Inflammatory linear verrucose epidermal nevus coexisting with lichen amyloidosus.

作者信息

Zhuang L, Zhu W

机构信息

Department of Dermatology, First Affiliated Hospital of Nanjing Medical University, People's Republic of China.

出版信息

J Dermatol. 1996 Jun;23(6):415-8. doi: 10.1111/j.1346-8138.1996.tb04044.x.

Abstract

The clinical and histopathological findings in a case of inflammatory linear verrucose epidermal nevus coexisting with lichen amyloidosus are presented.

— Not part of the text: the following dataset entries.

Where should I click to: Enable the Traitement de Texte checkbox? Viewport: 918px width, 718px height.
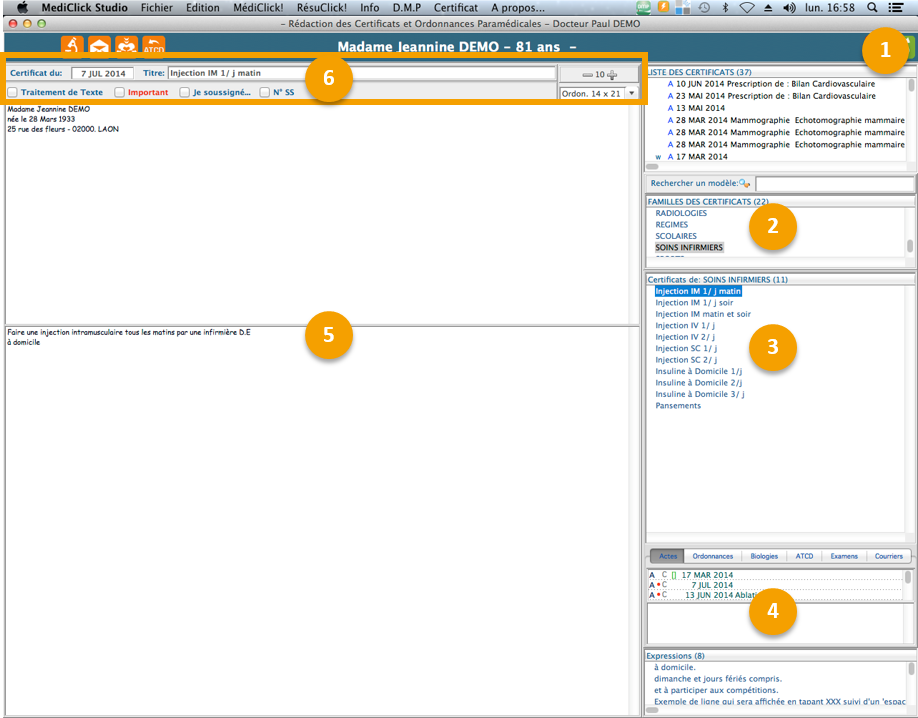[x=13, y=93]
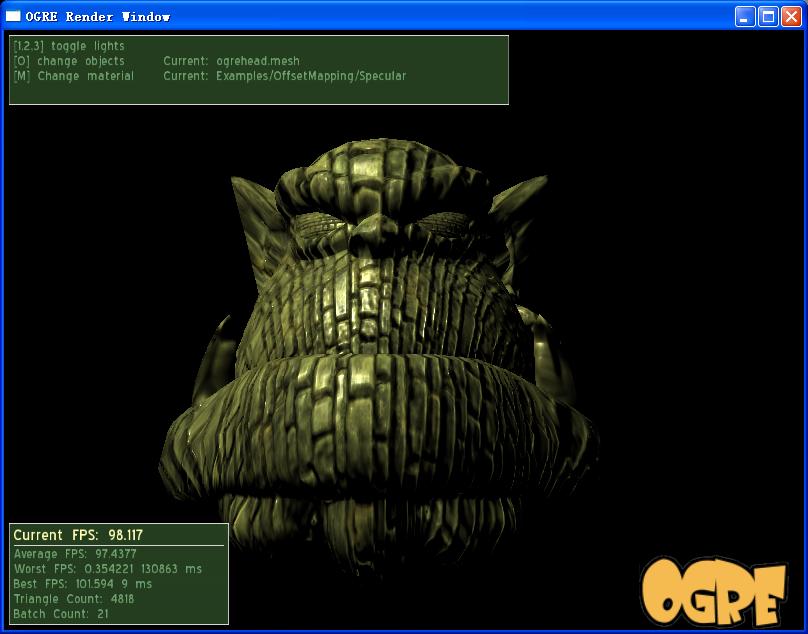Click the Examples/OffsetMapping/Specular material name
Screen dimensions: 808x634
(x=310, y=76)
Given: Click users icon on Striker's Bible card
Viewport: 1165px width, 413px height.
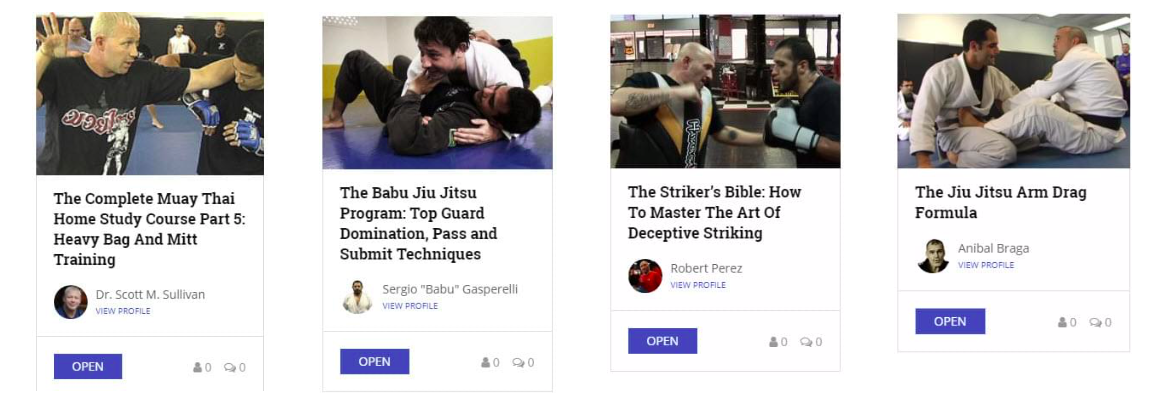Looking at the screenshot, I should point(774,342).
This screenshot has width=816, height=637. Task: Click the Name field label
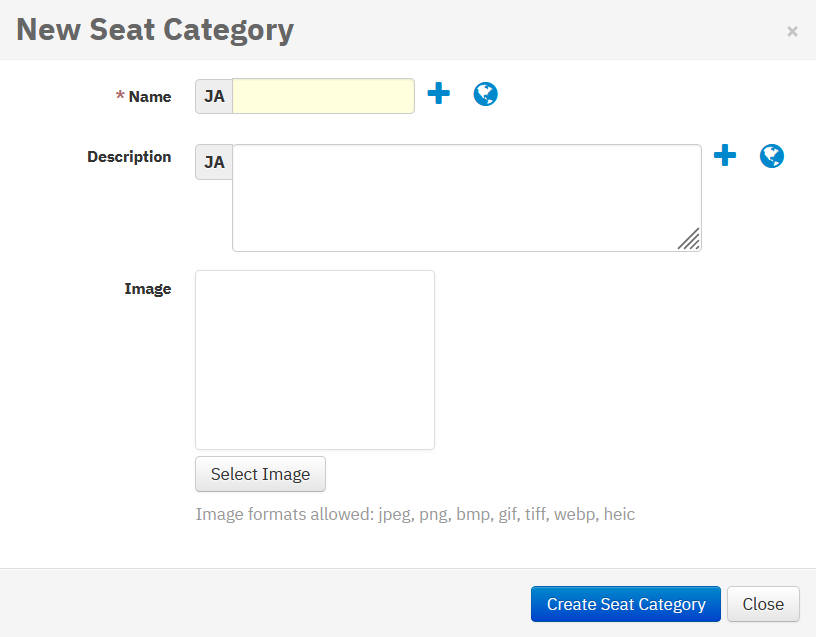coord(150,97)
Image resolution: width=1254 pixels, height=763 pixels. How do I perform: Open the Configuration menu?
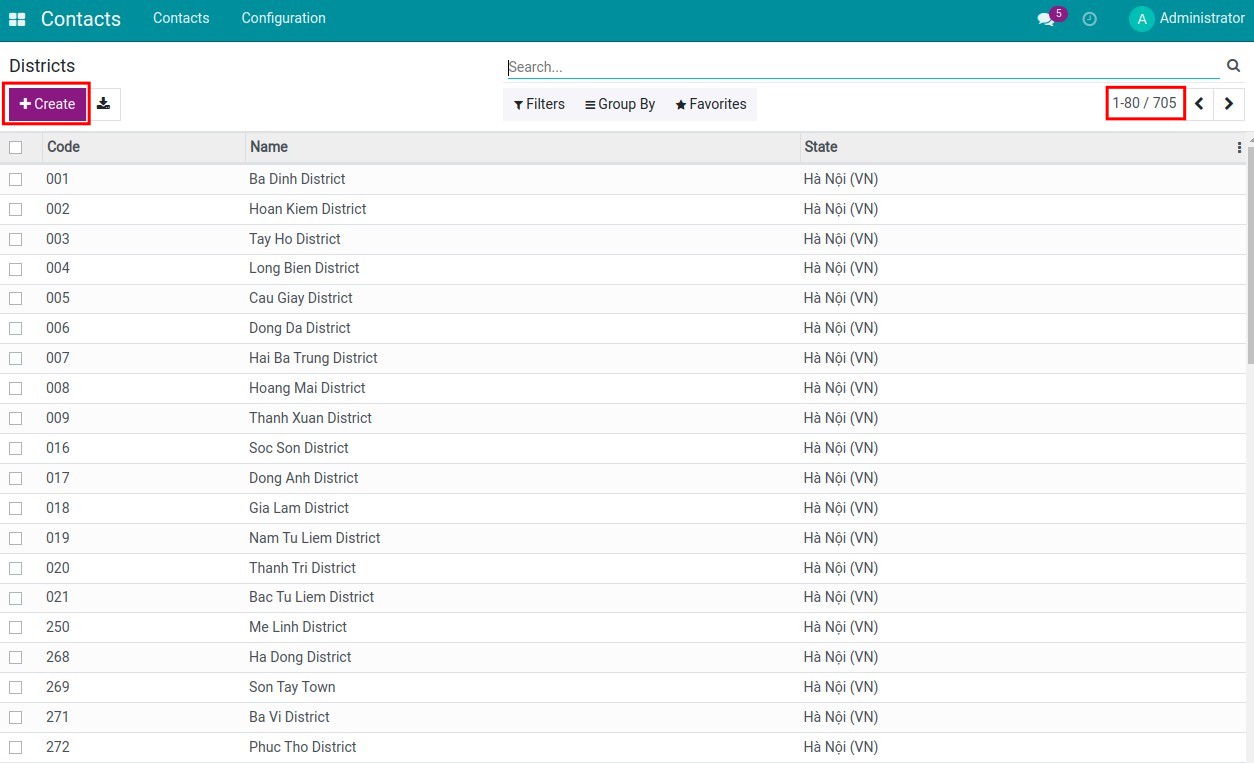[283, 18]
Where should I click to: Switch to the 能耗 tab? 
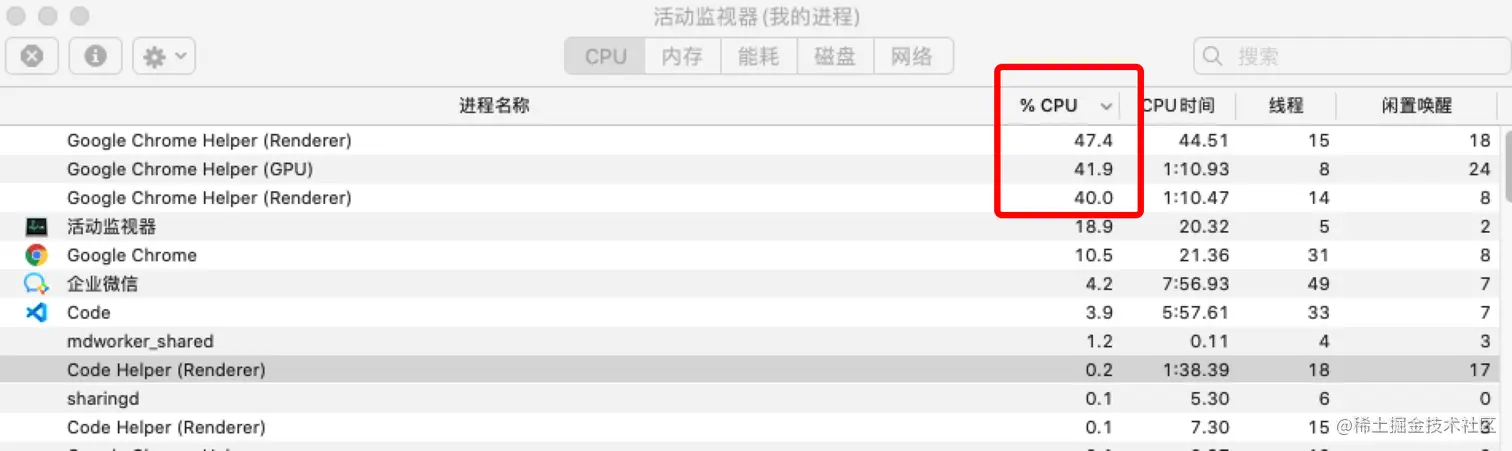pyautogui.click(x=759, y=57)
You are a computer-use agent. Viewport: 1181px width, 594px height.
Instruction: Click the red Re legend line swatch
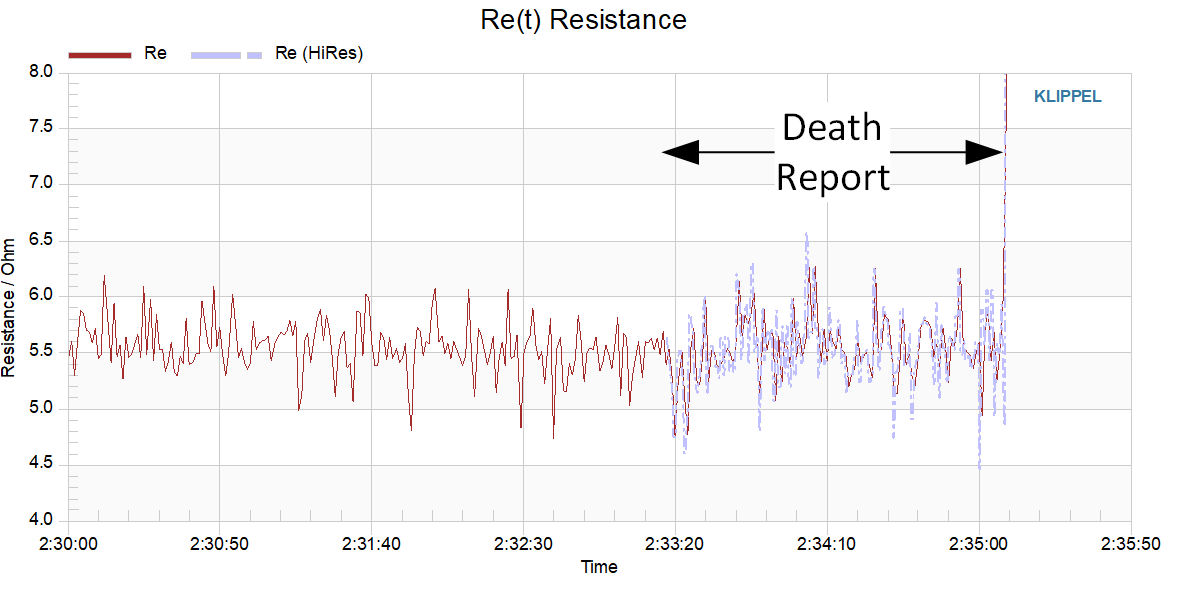pyautogui.click(x=100, y=54)
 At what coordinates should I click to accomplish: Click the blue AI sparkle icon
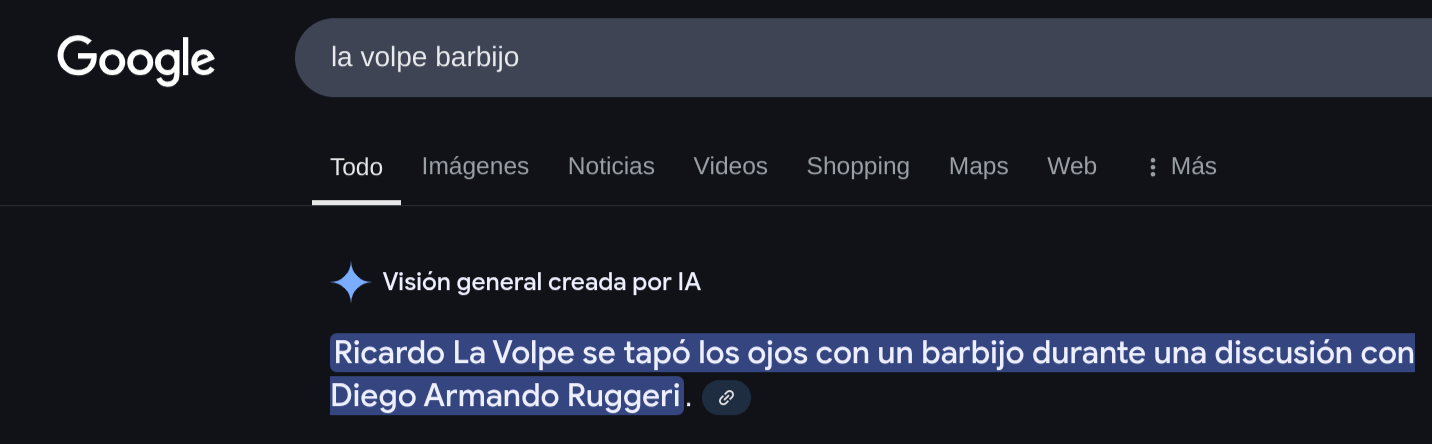[351, 283]
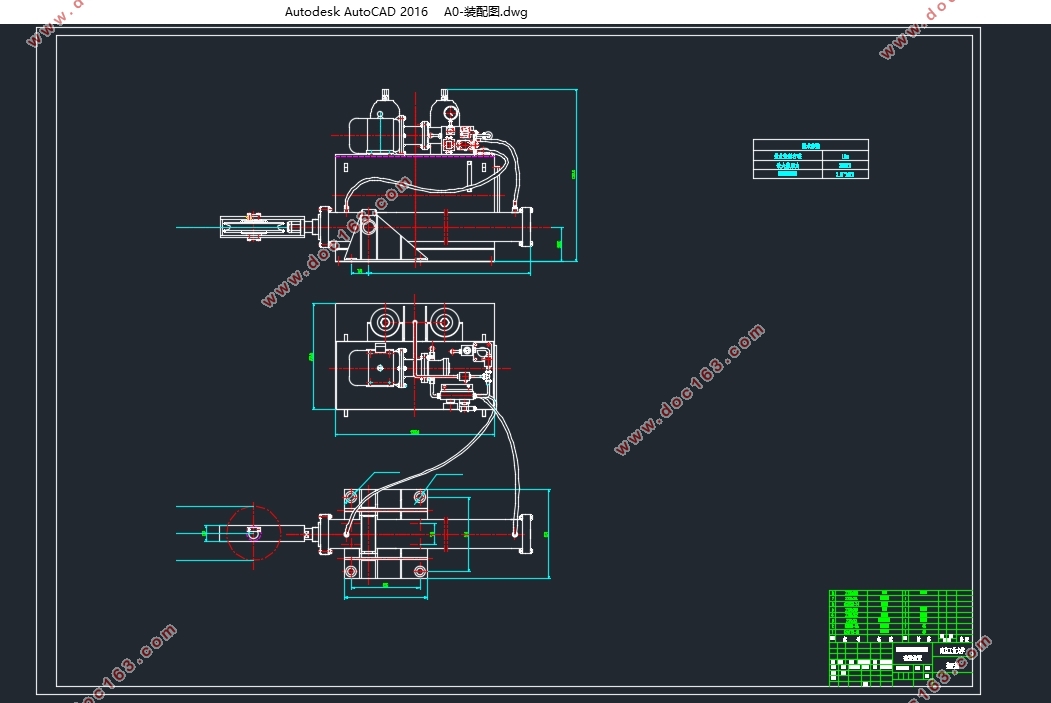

A 33-year-old woman had had linear verrucose lesions which were histopathologically compatible with ILVEN, and with which no amyloid deposits were associated, on her left lower leg for 30 years. She had noticed keratotic papules around the verrucose lesions on the left leg for the last 3 years. Histopathology of these papules revealed amyloid deposits in the upper dermis under the hyperkeratotic and acanthotic epidermis. Topical application of DMSO liniment with dexamethasone successfully treated the ILVEN. This remission of both lesions and itching also alleviated the keratotic papules on the left leg.

摘要

本文报告了一例炎症性线状疣状表皮痣合并苔藓样淀粉样变的临床及组织病理学表现。一名33岁女性,左小腿出现线状疣状皮损30年,组织病理学检查符合炎症性线状疣状表皮痣(ILVEN),且无淀粉样沉积。在过去3年中,她注意到左腿疣状皮损周围出现角化性丘疹。这些丘疹的组织病理学检查显示,在角化过度和棘层肥厚的表皮下方的真皮上层有淀粉样沉积。外用含地塞米松的二甲亚砜搽剂成功治疗了ILVEN。两种皮损及瘙痒症状的缓解也减轻了左腿的角化性丘疹。